Em sua segunda reportagem especial sobre a tragédia de Brumadinho, o portal Interesse de Minas conversou com historiadores e economistas sobre esse preocupante contexto e revela como esses cenários – histórico e conjuntural – são extremamente negativos para o estado.
Quando os primeiros aventureiros chegaram à região de Minas Gerais em busca de ouro, ainda no século XVII, provavelmente eles nem faziam ideia de que estavam inaugurando uma indústria que se tornaria o pilar principal da economia da região (que seria o futuro estado de Minas Gerais). E menos ainda que essa atividade, considerada por muito tempo uma vocação da região, se tornaria, anos mais tarde, a responsável por tragédias ambientais e humanas sem precedentes na história do Brasil.

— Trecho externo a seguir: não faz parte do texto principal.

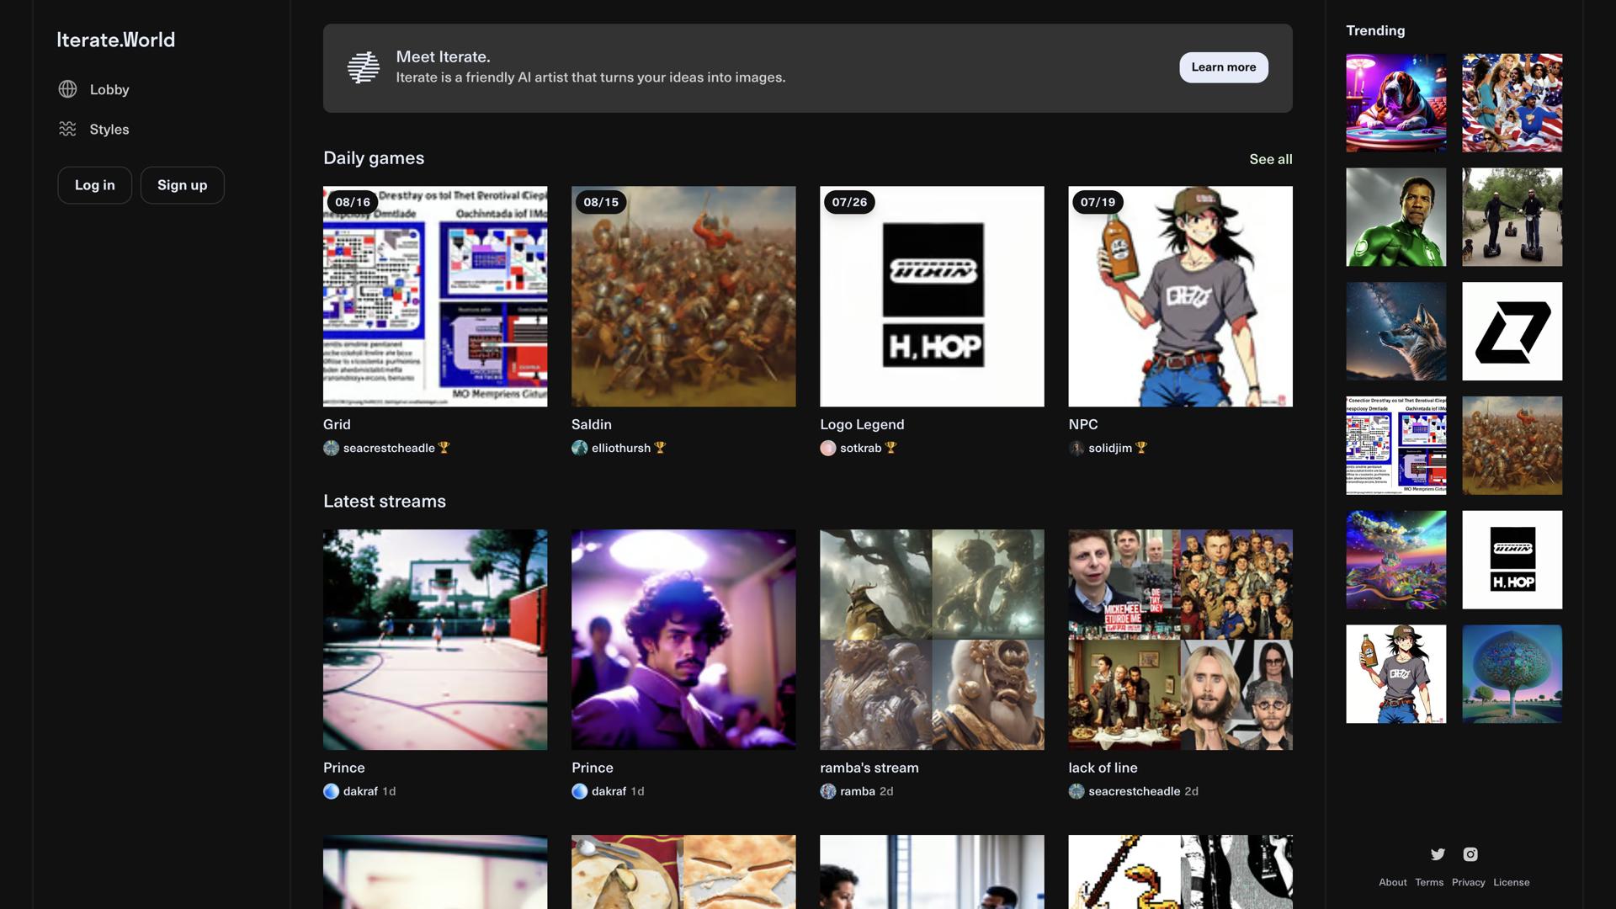Click the Learn more button

click(x=1223, y=67)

Nos 300 anos em que a exploração mineral tem sido um dos grandes motores do crescimento em Minas, muito se ganhou e muito se perdeu. O fato inegável é: para o bem e para o mal, a indústria extrativa continua tendo grande peso na cadeia produtiva de Minas.
A indústria extrativa responde por cerca de 25% da produção industrial de Minas e por 2,1% do PIB mineiro
Sozinha, ela responde por um quarto da produção industrial do estado e por 2,1% do PIB mineiro, segundo levantamento da Federação das Indústrias do Estado de Minas Gerais (Fiemg).

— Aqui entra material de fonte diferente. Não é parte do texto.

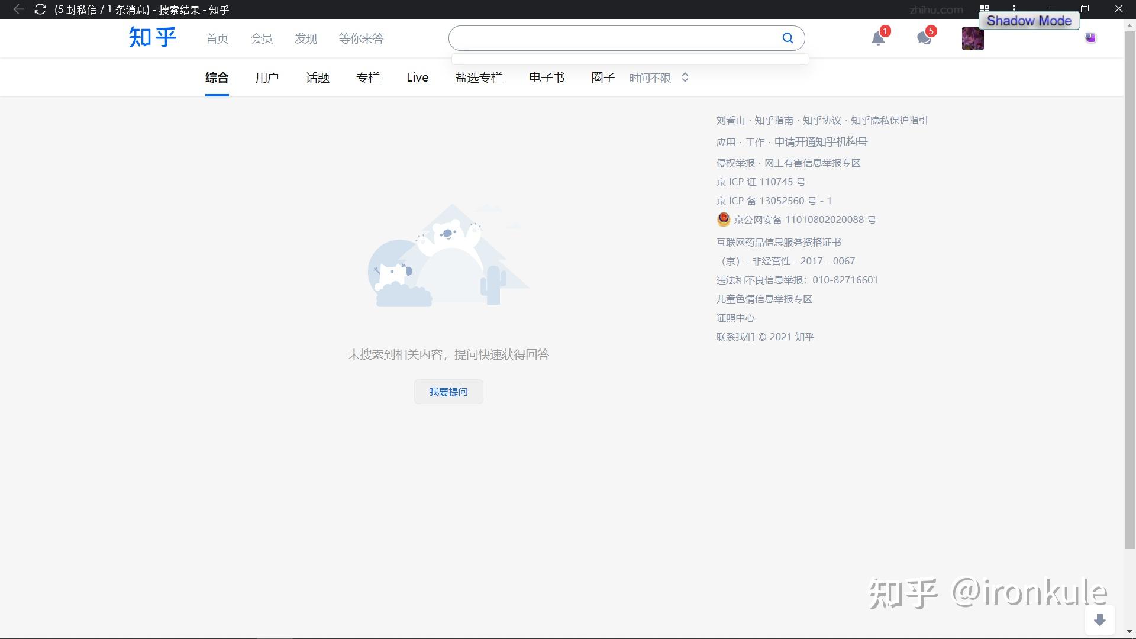
Task: Open the three-dot window menu
Action: (x=1014, y=7)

Para se ter uma ideia da importância dessa atividade, a entidade estima que, para cada R$ 100 milhões a menos de receita do setor, há perdas adicionais de R$ 25 milhões em outros segmentos. Um sinal claro de que o declínio iminente da atividade deverá provocar contração no PIB estadual em 2019.
Nesse contexto, a paralisação de parte das operações da Vale após o trágico episódio com a barragem da Mina do Feijão, em Brumadinho, pode trazer perdas desastrosas para a economia mineira, gerando impactos equivalentes a até 4,2% do PIB, segundo projeções da Fiemg.
Os problemas não param por aí. Estudo realizado no início de fevereiro pelo Centro de Desenvolvimento e Planejamento Regional (Cedeplar), da Faculdade de Ciências Econômicas da UFMG, revela que as perdas no curto prazo já são drásticas.
Apenas com a arrecadação de impostos, a queda pode chegar a R$ 575 milhões, além da extinção imediata de pelo menos 15 mil postos de trabalho. Tudo isso em regiões onde a economia local gira em torno da renda de funcionários de companhias do setor mineral ou de empresas ligadas a elas.
Nas cidades mineradoras, onde a arrecadação com a atividade representa quase a totalidade do orçamento municipal, o cenário se torna ainda mais desolador. Itabirito, Sarzedo, Ouro Preto, Nova Lima, Congonhas e Brumadinho, por exemplo, já começam a sentir os primeiros efeitos do problema.
Esses municípios também são os fiéis da balança no cenário estadual, uma vez que concentram a produção bruta de minério de ferro, carro-chefe do setor. De acordo com a Agência Nacional de Mineração (ANM), nada menos que 595 milhões de toneladas dessa commodity foi produzida no país em 2016, sendo 385 milhões – mais de 60% do total – em Minas Gerais.
Se, por um lado, a evolução tecnológica ampliou exponencialmente a capacidade de extração de diversos tipos de metais – transformando as empresas em gigantes do setor -, por outro, os mesmos avanços não impediram a destruição permanente de mananciais e florestas, nem tampouco impediram acidentes do trabalho jamais vistos em outros segmentos do setor produtivo.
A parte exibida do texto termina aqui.